À une autre période, l’historien insiste, à partir d’un regard sur les grands ensembles, sur l’opposition entre locataires et citoyens, comme si, à voir le fonctionnement de la société contemporaine, il fallait choisir l’un ou l’autre. Une autre opposition se formule entre la notion de patrimoine, et donc de propriété, et celle de territoire défini par l’usage et les formes d’appropriation plutôt que par son statut.
La limite de la ville est une réalité et un mode de représentation. L’enceinte, souvent médiévale mais souvent modernisée au xixe siècle, est “l’idéogramme par excellence” (I-287), et reste une constante du caractère européen des villes jusqu’à la fin du xixe siècle où l’on commencera à détruire les fortifications (II-147). En effet, dans le courant du xixe siècle, la notion de limites change de nature, c’est la région urbaine qui délimite l’espace de la ville.

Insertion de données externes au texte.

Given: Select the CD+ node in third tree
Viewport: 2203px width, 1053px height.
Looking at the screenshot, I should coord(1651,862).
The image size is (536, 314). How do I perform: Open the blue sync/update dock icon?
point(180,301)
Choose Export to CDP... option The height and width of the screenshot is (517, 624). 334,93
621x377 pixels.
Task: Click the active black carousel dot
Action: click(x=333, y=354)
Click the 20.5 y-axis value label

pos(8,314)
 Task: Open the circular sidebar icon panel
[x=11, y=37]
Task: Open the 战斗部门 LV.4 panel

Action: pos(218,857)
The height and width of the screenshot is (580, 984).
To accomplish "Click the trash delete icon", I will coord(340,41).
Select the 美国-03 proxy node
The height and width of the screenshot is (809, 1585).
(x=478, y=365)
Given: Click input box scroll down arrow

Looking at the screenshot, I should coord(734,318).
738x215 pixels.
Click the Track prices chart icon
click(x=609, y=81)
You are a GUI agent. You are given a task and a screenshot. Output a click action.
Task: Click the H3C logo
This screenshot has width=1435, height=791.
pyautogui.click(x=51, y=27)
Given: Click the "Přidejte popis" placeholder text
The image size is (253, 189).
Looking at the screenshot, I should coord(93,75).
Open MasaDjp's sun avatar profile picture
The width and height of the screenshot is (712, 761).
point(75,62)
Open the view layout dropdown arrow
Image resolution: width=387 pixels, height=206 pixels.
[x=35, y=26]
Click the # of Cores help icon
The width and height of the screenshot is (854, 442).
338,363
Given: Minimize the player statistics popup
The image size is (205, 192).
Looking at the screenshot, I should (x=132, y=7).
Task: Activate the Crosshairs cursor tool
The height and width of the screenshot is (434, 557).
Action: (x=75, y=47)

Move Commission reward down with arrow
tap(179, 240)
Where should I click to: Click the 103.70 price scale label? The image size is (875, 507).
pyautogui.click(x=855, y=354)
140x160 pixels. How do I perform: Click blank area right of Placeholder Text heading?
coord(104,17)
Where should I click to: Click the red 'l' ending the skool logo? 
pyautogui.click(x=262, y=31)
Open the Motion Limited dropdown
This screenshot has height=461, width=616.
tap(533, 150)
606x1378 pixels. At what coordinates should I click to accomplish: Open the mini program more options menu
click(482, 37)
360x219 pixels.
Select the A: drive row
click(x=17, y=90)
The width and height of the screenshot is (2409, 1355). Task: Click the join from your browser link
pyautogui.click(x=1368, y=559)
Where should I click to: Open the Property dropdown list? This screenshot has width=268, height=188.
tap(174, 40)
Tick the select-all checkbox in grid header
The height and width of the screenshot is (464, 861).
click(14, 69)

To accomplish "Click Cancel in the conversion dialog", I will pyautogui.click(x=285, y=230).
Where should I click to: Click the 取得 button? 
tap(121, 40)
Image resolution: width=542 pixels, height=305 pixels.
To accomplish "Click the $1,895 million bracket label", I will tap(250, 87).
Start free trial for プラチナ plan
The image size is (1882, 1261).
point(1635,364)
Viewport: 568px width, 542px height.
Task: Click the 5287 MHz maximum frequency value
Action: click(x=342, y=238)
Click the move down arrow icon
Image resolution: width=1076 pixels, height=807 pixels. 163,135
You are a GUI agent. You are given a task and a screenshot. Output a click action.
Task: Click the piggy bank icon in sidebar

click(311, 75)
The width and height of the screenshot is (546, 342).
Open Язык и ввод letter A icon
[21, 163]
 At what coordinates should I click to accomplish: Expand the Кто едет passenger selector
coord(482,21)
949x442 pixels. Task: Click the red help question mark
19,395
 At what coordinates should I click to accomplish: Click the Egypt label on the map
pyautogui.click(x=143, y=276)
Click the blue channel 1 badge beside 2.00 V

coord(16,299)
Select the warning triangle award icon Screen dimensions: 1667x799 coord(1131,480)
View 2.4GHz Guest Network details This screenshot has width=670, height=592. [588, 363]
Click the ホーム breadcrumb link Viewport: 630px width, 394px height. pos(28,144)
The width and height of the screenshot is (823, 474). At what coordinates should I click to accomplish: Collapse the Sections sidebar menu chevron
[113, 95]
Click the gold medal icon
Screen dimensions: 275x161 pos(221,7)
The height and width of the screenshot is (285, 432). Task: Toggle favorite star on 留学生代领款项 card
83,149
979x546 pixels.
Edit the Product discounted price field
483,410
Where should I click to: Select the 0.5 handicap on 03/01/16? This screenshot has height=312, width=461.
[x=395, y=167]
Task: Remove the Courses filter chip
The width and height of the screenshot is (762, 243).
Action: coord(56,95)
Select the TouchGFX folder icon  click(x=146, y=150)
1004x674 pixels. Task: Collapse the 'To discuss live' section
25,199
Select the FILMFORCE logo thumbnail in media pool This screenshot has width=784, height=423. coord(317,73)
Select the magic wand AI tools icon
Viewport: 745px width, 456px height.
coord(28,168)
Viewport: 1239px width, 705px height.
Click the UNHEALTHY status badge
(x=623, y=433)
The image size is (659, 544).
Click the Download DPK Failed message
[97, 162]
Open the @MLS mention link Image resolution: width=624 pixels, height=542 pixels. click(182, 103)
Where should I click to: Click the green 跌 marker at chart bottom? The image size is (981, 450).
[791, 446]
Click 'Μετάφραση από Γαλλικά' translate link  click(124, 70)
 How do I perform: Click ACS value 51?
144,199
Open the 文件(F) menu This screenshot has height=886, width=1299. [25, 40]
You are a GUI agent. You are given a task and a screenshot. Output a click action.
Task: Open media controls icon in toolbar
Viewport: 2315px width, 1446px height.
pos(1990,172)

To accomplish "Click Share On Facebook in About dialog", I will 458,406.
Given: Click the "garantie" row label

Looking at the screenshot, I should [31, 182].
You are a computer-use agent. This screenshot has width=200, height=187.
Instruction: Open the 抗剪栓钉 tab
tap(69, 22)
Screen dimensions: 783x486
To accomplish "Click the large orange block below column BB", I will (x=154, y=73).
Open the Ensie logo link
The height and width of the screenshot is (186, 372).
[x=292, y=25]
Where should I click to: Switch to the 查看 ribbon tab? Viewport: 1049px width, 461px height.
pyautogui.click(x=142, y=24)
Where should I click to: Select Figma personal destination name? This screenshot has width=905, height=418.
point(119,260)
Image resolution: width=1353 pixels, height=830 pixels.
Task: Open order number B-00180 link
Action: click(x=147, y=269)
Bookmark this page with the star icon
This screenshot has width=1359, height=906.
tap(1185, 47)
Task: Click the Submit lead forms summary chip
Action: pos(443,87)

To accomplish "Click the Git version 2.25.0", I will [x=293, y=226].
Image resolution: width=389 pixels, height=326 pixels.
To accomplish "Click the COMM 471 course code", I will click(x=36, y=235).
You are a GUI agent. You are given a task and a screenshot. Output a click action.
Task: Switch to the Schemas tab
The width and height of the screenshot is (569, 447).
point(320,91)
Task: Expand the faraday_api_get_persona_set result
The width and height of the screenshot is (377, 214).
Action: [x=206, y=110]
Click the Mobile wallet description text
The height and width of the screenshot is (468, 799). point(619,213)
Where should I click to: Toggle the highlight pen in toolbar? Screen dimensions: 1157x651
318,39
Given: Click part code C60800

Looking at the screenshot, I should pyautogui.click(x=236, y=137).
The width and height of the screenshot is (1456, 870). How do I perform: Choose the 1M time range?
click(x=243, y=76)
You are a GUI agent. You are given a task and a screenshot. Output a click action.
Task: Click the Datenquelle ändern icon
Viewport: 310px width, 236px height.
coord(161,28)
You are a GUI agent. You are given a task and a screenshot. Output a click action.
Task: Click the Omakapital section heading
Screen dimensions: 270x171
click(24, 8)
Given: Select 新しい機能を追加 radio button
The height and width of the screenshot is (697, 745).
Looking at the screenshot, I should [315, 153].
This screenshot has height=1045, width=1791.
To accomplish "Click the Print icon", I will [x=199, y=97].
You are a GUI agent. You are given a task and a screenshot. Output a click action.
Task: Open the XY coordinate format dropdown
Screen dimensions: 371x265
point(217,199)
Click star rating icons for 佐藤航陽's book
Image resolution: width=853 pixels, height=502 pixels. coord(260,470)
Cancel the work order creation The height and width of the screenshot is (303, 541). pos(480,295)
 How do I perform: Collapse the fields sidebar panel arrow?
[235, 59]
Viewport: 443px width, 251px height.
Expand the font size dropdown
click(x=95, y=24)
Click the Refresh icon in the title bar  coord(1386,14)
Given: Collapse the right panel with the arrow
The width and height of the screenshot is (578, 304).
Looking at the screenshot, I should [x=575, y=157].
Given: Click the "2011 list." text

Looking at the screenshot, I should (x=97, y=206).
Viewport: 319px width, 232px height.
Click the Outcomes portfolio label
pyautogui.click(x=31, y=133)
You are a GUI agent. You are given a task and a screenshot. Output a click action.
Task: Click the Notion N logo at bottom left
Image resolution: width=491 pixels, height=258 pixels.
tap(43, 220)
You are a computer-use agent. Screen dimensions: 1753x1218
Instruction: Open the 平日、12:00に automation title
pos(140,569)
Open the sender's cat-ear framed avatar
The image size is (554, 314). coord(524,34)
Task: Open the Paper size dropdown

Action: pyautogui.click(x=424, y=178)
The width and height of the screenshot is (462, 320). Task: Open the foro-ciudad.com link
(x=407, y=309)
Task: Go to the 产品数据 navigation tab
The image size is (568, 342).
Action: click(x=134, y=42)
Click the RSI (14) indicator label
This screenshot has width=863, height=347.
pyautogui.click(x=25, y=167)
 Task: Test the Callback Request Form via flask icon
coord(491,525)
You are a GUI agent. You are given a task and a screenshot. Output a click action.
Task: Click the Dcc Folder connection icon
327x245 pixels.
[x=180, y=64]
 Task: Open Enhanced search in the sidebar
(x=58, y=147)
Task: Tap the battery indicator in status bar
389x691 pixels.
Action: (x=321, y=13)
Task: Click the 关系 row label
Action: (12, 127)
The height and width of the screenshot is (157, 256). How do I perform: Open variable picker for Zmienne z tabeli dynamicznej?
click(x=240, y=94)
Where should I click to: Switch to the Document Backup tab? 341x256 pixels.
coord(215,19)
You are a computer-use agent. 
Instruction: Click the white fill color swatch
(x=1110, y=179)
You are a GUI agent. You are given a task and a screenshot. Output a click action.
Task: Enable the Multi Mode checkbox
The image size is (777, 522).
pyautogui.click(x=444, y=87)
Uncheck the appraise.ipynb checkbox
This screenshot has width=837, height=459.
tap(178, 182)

Quelques regrets doivent cependant être formulés. Cet ouvrage manque de repères cartographiques. Une autre difficulté est liée à la diversité des zones géographiques répertoriées dans tel ou tel chapitre. Si, par exemple, l’un des auteurs développe largement l’aspect des villes européennes dans l’ancienne Union soviétique, nous aurions été sensibles à une comparaison avec les périodes précédentes à propos du même territoire. De même, une question comme celle de l’émancipation du pouvoir local et de la formation d’autorités municipales est développée dans la période de la ville médiévale mais inégalement reprise dans les périodes suivantes à propos du mouvement communal, de la gouvernance ou de l’évolution des besoins financiers des villes pour se gérer elles-mêmes. Mais cela nous montre que le travail des historiens n’est pas, loin de là, terminé.
Nous ne pouvons que recommander aux urbanistes soucieux du développement de leur profession de lire avec attention les chapitres du livre 4 sur la formation des sciences de la ville et les transformations urbaines vues sous l’angle du poids tout à fait relatif de l’urbanisme dans le développement de ces villes européennes. Et plus loin, dans le livre 6, de noter comment les modalités de la croissance ou du repli urbains épousent les héritages de l’histoire économique et sociale.
Cet ouvrage traite aussi du logement et de son évolution ainsi que du maintien des inégalités en matière d’accès à l’habitat, même si dans bien d’autres villes du monde nous croisons des situations bien pires qu’en Europe. Il y est également question de l’espace public et de son importance ; depuis l’Antiquité il reste un élément déterminant de l’existence d’une ville : la rue, la place et tous les espaces de sociabilité agissante (I-484)…
Parmi les leçons de relativité que nous donne cette publication, retenons une affirmation : “On peut au Moyen Âge vivre en ville et travailler à la campagne” (I-437). Voilà une inversion qui fait rêver l’urbain d’aujourd’hui. C’est l’un des mérites de cette Histoire de l’Europe urbaine que de nous ramener à ces modestes plaisirs de vivre en ville.